Además, la selección española hace popular a España, porque los jugadores comandados por Luis de la Fuente se han comportado durante todo el campeonato como auténticos caballeros. Y esto se asocia a la reputación española en general. Según mis limitados conocimientos sobre el balompédico deporte, esto ha sido lo que más simpatías ha atraído sobre “la Roja”. El viernes, por ejemplo, todas las personas que pasaban a desearme suerte para el partido del domingo (¡!) remarcaban que, sobre todas las cosas, lo que nadie quería era que ganase la selección argentina.
Ahora se puede decir, pero, a lo largo de este campeonato, los argentinos se han ganado a pulso la tirria que les tiene todo el mundo.
El punto culminante de estos esfuerzos por caer mal fue la salida de tono al final del partido de ayer, que terminó en la expulsión de un jugador “albiceleste” y un amago de pelea. A lo largo de esta especie de Festival de Eurovisión estirado que ha sido el mundial de fútbol, los argentinos no solo han sido “ayudados” con decisiones arbitrales muy cuestionables (los entendidos hablan del “robo” del partido contra Egipto), sino que su afición ha entonado cánticos racistas. Argentina, probablemente a su pesar, ha desempeñado un poco el mismo papel que Israel suele hacer en Eurovisión últimamente. Suerte, por cierto, que las victorias de los partidos no se deciden mediante televoto porque, si no, ya la tendríamos liada. Aunque bueno, pasa siempre que toda victoria busca su estructura narrativa, y sabe mejor si “los buenos” ganan al final. Esta vez nos ha tocado a nosotros, pero quién sabe si en 2030 nos toca hacer el papel de villanos de la función.

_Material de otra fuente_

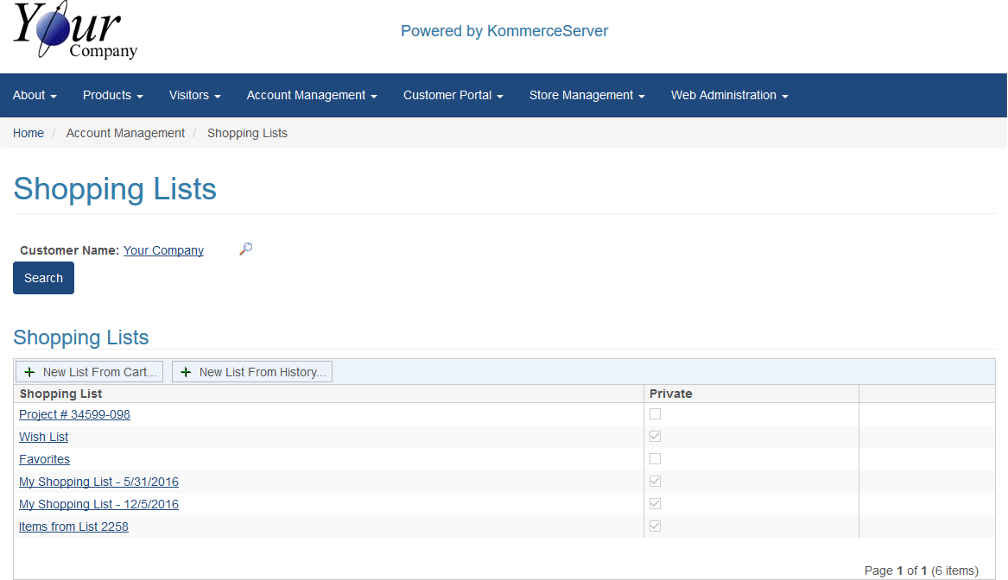The height and width of the screenshot is (580, 1008).
Task: Expand the Products dropdown menu
Action: pos(113,95)
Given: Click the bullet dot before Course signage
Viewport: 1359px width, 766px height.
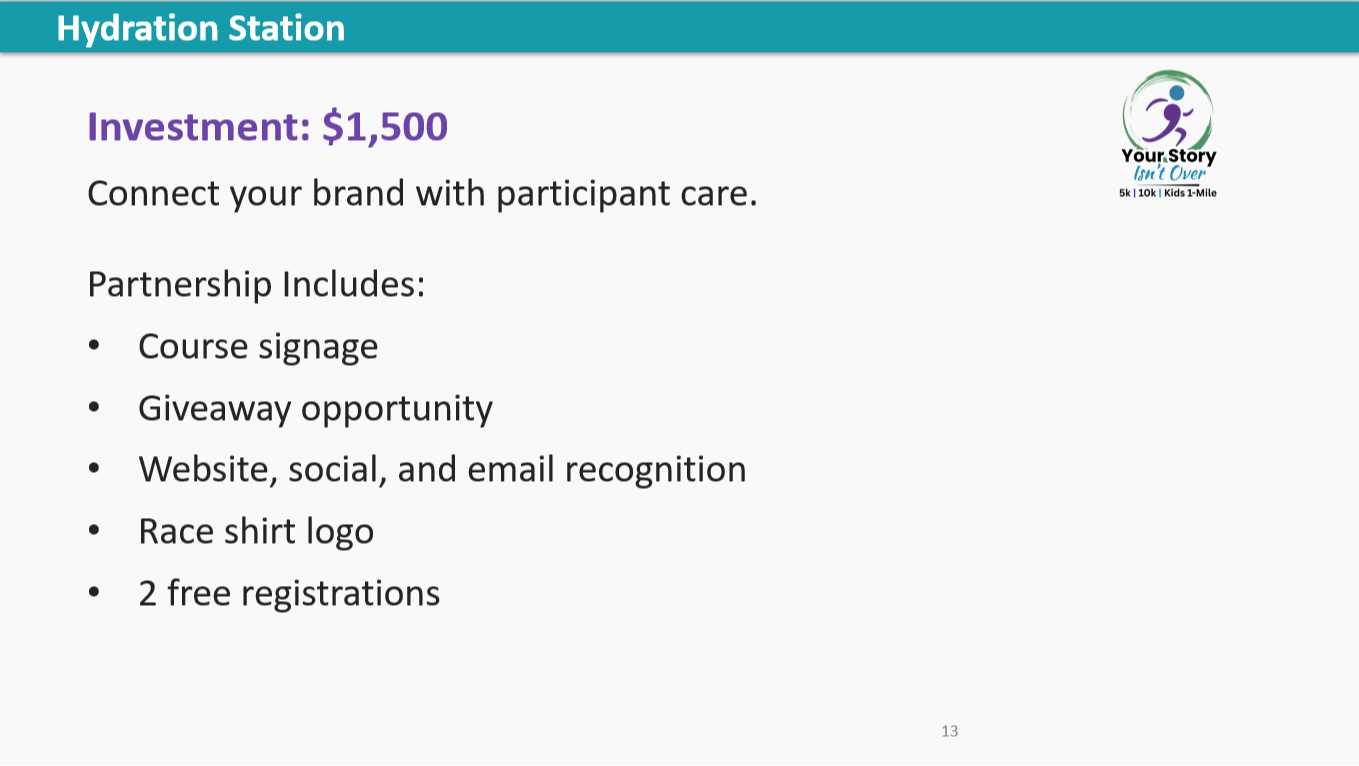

La selección es, además, un espejo de un país que anda muy necesitado de referentes. Es bonito cuando hay modelos positivos. Modelos de concordia, modelos de tolerancia. El equipo nacional es un microcosmos que muestra que otro mundo más amable es posible. Un mundo en el que todo el mundo se sienta bienvenido. A lo mejor, a esta España multirracial y multicultural habría que añadirle la saludable diversidad sexual que reina en la calle y en la selección femenina (de los veintiséis convocados, la estadística dice que, por lo menos, hay dos gays) pero a lo mejor no están maduras las cosas para que el olmo se ponga a dar peras. Quizá para 20230 consigamos crear la narrativa de un pobre jugador armarizado que se ha pasado su vida entera escondido y muerto de miedo y que, al final, levanta la copa (o lo que sea el artefacto ese). Un poco como en Heated Rivalry, pero con pantumaca.
O mejor, que el novio sea de la selección argentina y así cerramos el círculo. Como guionista, sería fácil arreglar que dos jugadores de élite jueguen, un poner, uno en el Atlético y otro en el Betis -yo que sé.